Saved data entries
————

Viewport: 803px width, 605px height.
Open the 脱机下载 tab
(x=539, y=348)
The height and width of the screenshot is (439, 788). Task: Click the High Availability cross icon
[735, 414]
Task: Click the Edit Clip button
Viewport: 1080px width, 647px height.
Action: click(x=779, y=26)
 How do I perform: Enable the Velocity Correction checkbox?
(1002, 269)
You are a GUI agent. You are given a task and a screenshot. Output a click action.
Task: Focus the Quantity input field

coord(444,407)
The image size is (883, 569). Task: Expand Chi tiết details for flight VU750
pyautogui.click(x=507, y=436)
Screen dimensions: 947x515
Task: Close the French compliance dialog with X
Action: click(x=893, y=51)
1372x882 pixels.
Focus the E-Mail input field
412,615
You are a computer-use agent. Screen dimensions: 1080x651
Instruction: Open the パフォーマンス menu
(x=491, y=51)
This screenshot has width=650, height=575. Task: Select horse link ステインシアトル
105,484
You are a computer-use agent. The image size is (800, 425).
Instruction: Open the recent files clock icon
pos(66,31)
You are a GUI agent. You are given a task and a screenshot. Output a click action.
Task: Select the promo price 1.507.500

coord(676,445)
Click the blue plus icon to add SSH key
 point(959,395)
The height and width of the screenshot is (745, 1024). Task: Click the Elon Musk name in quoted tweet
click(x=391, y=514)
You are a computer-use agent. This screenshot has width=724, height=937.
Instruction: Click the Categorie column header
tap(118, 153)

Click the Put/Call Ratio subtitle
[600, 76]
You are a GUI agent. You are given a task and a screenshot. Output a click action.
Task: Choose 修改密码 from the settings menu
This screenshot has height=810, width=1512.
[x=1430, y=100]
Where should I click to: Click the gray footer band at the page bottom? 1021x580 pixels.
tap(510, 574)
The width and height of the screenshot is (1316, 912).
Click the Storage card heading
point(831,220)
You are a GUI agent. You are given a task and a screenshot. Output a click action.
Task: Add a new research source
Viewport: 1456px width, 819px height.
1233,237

————

| About this task |
Give an exact reproduction of the lines from the one with "You are a computer-use agent. This" to the final line of the entries, including both.

| Answer |
You are a computer-use agent. This screenshot has width=724, height=937.
Instruction: Click the Categorie column header
tap(118, 153)

Click the Put/Call Ratio subtitle
[600, 76]
You are a GUI agent. You are given a task and a screenshot. Output a click action.
Task: Choose 修改密码 from the settings menu
This screenshot has height=810, width=1512.
[x=1430, y=100]
Where should I click to: Click the gray footer band at the page bottom? 1021x580 pixels.
tap(510, 574)
The width and height of the screenshot is (1316, 912).
Click the Storage card heading
point(831,220)
You are a GUI agent. You are given a task and a screenshot. Output a click action.
Task: Add a new research source
Viewport: 1456px width, 819px height.
1233,237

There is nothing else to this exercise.